- _DOCUMENT SECTION_
-*-
“We as MBA students have a voice and with that a duty to make the voices of those most-vulnerable heard.” Amy, Sarika, and Steve (HBS 2020) watched in awe as signatures reached over 1,200 within a few days supporting the open letter they’d written to Fortune 500 CEOs. The idea for the letter was born just three weeks earlier on a Zoom call with their Public Entrepreneurship professor Mitch Weiss. Along with about 15 fellow classmates, they expressed feelings of helplessness for the world around them.   

On the call, I recounted a story I heard about a bank branch manager who told employees that having a fever was no reason to miss work. The branch was allowing employees paid time off only if they tested positive for COVID-19. At that point in time, testing was extremely scarce, so it was practically impossible for those employees to get tested. Some were the sole breadwinners for their families, so they were forced to choose between not putting food on the table and getting their families or others sick. It felt unfair that these large corporations were getting away with being this irresponsible. It felt even more unjust that when employees told their stories, it was not enough to get them the help they needed.  

At that moment, our professor suggested that I do some more digging and write an op-ed to elevate the voices I had been hearing. He reminded us that one day we may be looking to work at the companies that are not currently living up to our own personal values. He reminded us of the importance of remembering this in the future. Sarika and Steve, who are also my section-mates, were on the same call. They too believe that fair employee treatment is something companies should make a top priority and that’s how our team was born.  

Writing the letter was a learning process for the three of us. We were extremely thankful for the support that we received from our professors, HBS, as well as the Harvard and MBA communities. Professor Ryan Buell, who teaches Managing Service Operations, responded to our requests for feedback no matter how late at night we emailed him and still jumped on calls with us early the next morning. Our professors also connected us with their work and research. For example, Buell’s research helped us think through the connection between COVID-19 and how “even in the best of times, customers reward organizations that do right by their employees.” Professor Ethan Rouen, like several other HBS professors we had the pleasure of working with, connected us to resources such as Just Capital’s COVID-19 corporate response tracker to aid in our fact-gathering process. We were especially grateful to them because we were aware of the intense move-to-online training all HBS faculty were undergoing, yet they never missed a beat in lending us a helping hand.
-*-
- _DATASET EXTRACT_

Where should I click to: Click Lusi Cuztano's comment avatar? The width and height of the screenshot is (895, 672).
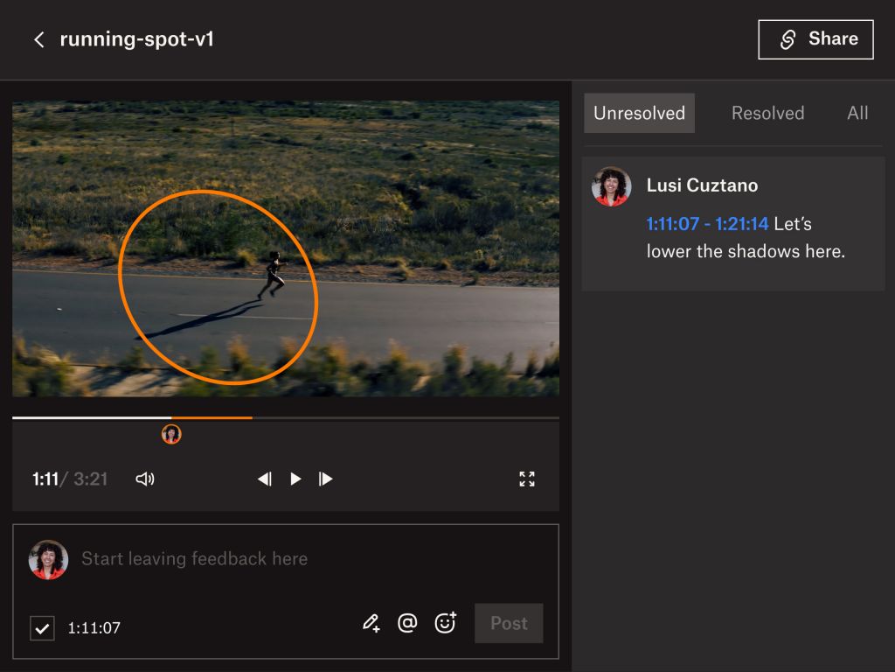click(x=611, y=186)
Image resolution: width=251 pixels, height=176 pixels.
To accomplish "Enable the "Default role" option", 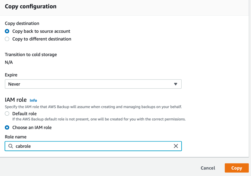I will [7, 113].
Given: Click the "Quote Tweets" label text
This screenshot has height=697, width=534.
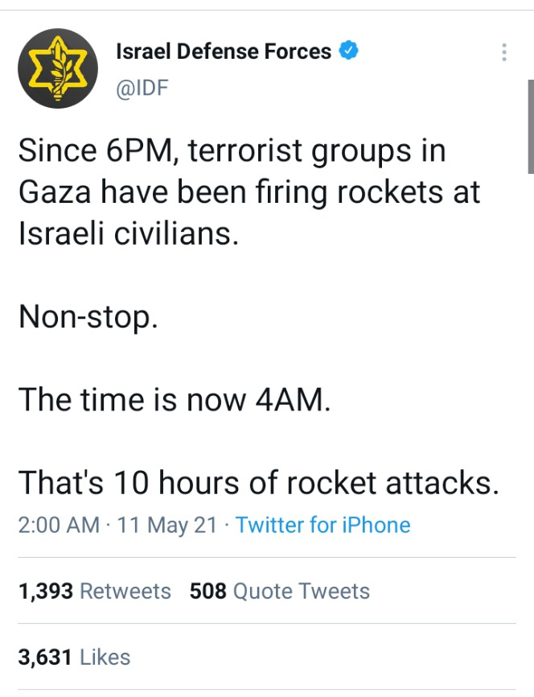Looking at the screenshot, I should [x=302, y=592].
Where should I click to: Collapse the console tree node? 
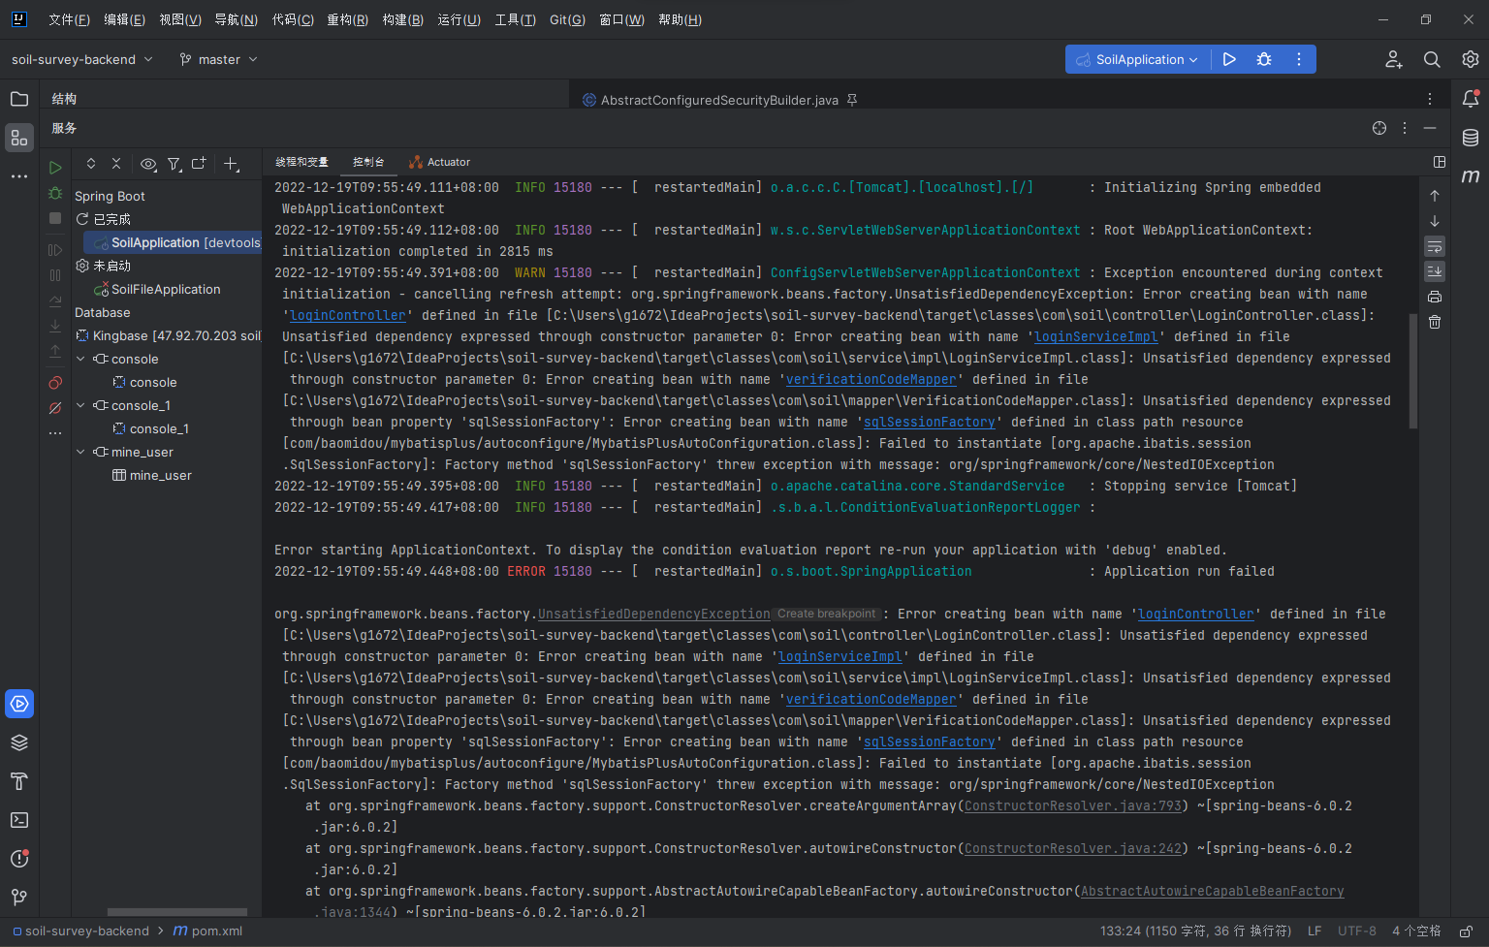pos(81,359)
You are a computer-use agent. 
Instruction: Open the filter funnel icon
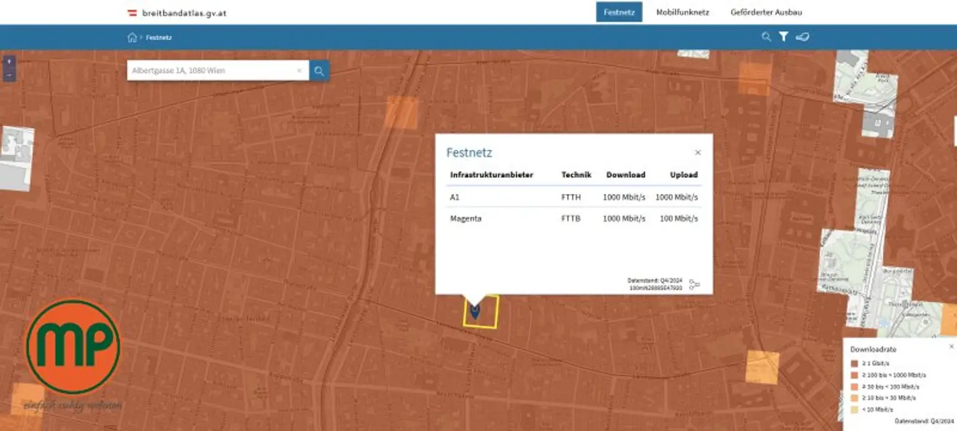(x=784, y=37)
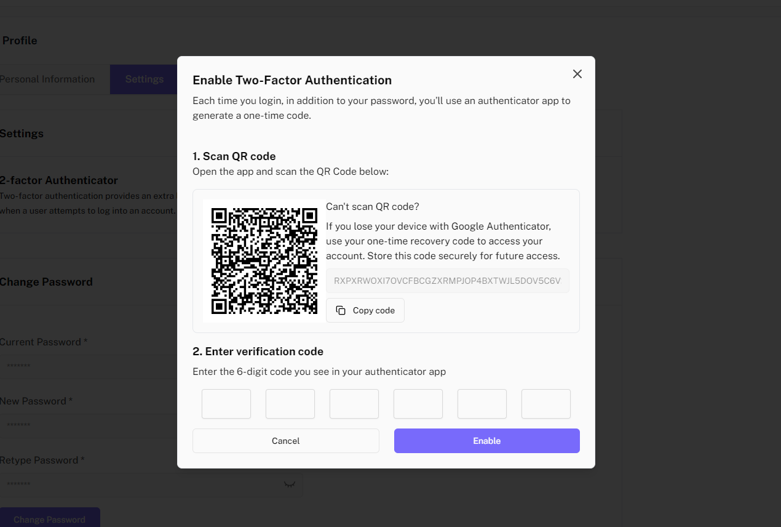
Task: Click the copy icon beside Copy code
Action: (341, 310)
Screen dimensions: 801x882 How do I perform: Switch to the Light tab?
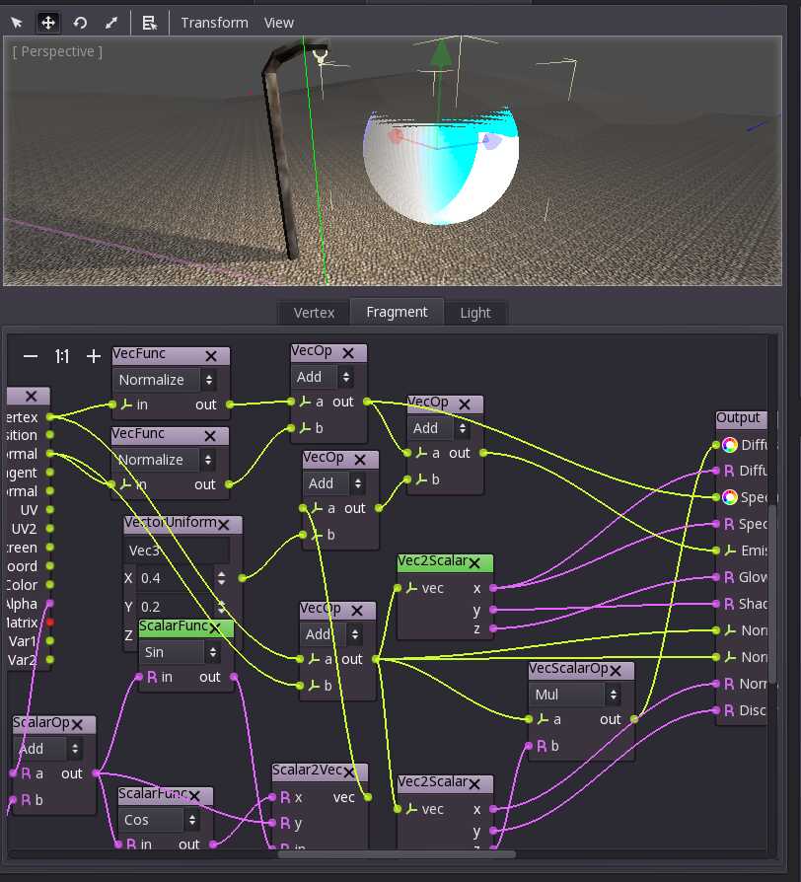coord(475,312)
-*-
- _PROBLEM SET_
1. Name every professor mentioned in the text about the MBA students' open letter to Fortune 500 CEOs.
2. Pick up the text about the MBA students' open letter to Fortune 500 CEOs after its final sentence, and carry it on.

- _EXPECTED RESULTS_
1. Mitch Weiss, Ryan Buell, Ethan Rouen

2.
In the month and a half after that first call, we sent the letter to Fortune 500 CEOs who are also HBS alumni. Even the ease with which we were able to acquire their contact information proved to us why we needed to use our voice. The letter continues to gather signatures organically, which is something we welcome. Today, ten years after the MBA oath was first launched at HBS during the financial crisis, we find ourselves in another crisis. We feel it is more important than ever to live out the values of the Oath, and this letter is one small way we can all do so.   

Next, we are working on getting the letter published more widely. So far, it has been published in the Harbus and via a Poets & Quants editorial. We welcome opportunities for broader publication: because to us, we have succeeded if even one person is inspired by the letter.   

“We as MBA students have a voice and with that a duty to make the voices of those most-vulnerable heard.” This was the resounding thought that mobilized the three of us to start gathering and sharing the stories of the unsung heroes of this crisis: front-line workers.